Saturday, April 2, 2011

Tim Wise

Having Tim Wise was so cool. Mostly my research for project #3 consisted of reading the packet of his articles and taking notes and attending his lecture. My notes were very informal; I really just wrote down anything that struck me, paying special attention to ideas that threaded themselves through more than a couple of his articles. Then I took those notes and the key ideas that stood out to me the most were the ones that I brought to m sketchbook.
Some of the ideas I worked with were the ideas of colorblindness, the danger of not addressing racism, and privilege. I played with the idea of visually representing racism as a cancer that grows quietly and silently, so one of my sketches involved a person, or at least the outline of a person, in black and white, with the word racism in a mass in color, with circles of color going out from the word to try and express the spreading and growing of racism within people. I wasn't sure that the message would really get across with this design, though, so I continued sketching.
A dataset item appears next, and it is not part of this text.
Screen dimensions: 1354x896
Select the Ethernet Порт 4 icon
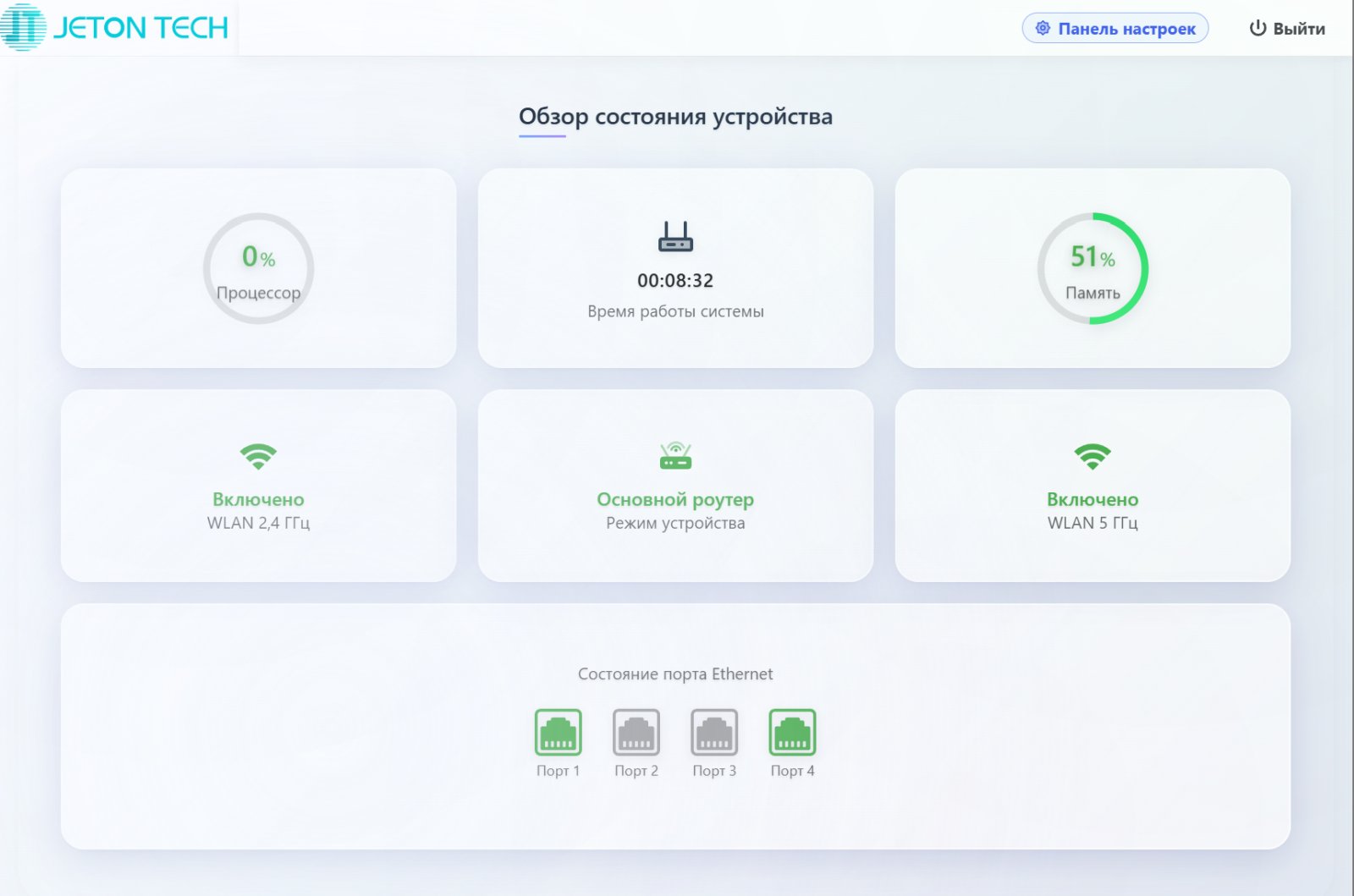(792, 732)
My next sketch dealt with Tim Wise's assertion that racism physically wears on the bodies of people of color. However, I was worried that working with this concept would easily become victimizing of people of color. I wanted to be respectful and try to find the balance between recognizing the suffering that racism causes and yet also not speak for people of color or victimize them. I didn't see myself finding that balance in this sketch so I went back to square one in the sketchbook.
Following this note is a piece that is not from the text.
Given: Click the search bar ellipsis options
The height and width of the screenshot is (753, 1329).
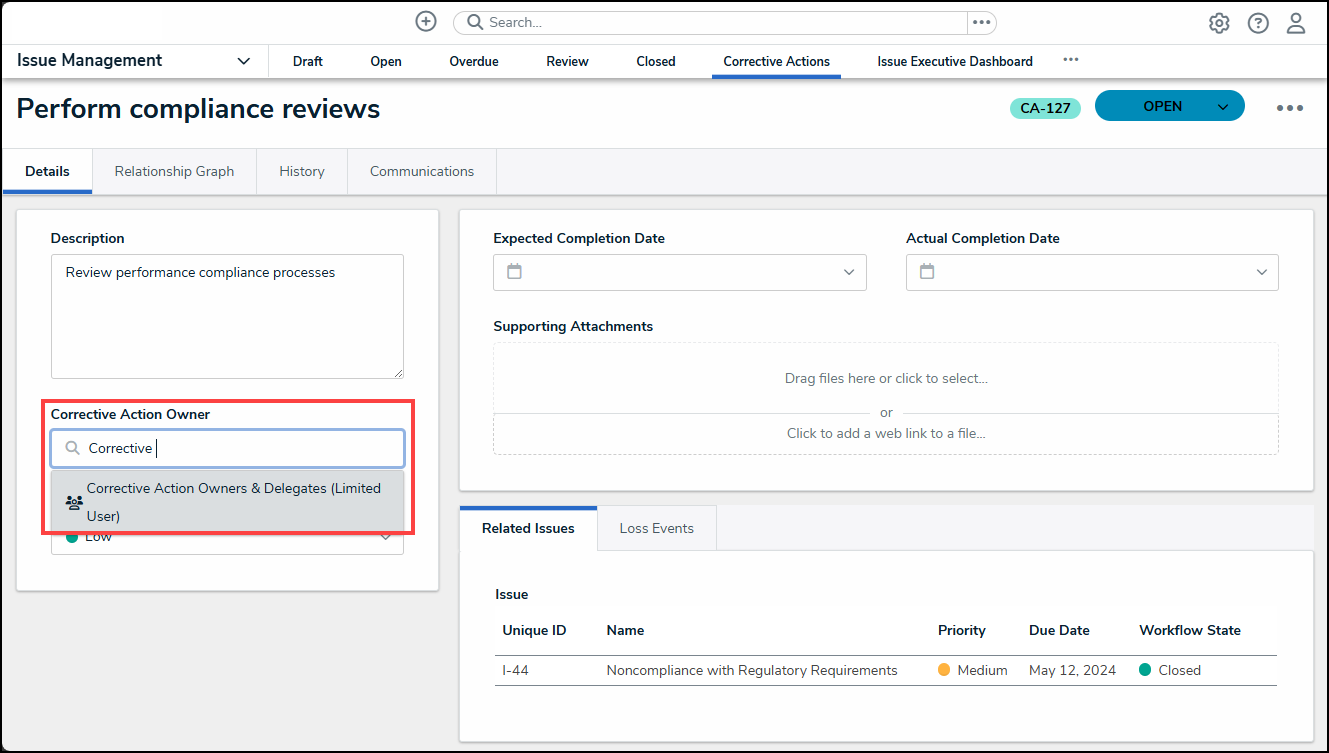Looking at the screenshot, I should coord(981,22).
The next concept that I worked with was the idea that the lenses of privilege that we all have affect us, and the way that we view the world, ourselves, and others. And often they affect us without us ever realizing that they are affecting us. With this idea of lenses, the image of glasses came into my head. Specifically, I thought about a hodge-podge of unique, vintage-feeing glasses and sunglasses. So I had this idea of glasses. I matched it with the idea of selling a product, and needing a disclaimer, so I developed the disclaimer at the bottom about the way that these lenses may affect our ability to change, have compassion, view reality, etc.
From there, it was a matter of putting it all together in a way that was visually pleasing, which took a lot more time messing around with different glasses, colors, angles, and styles, than I had expected. Eventually I had to pair down on the number of glasses that I had selected, which made it a lot cleaner and simpler.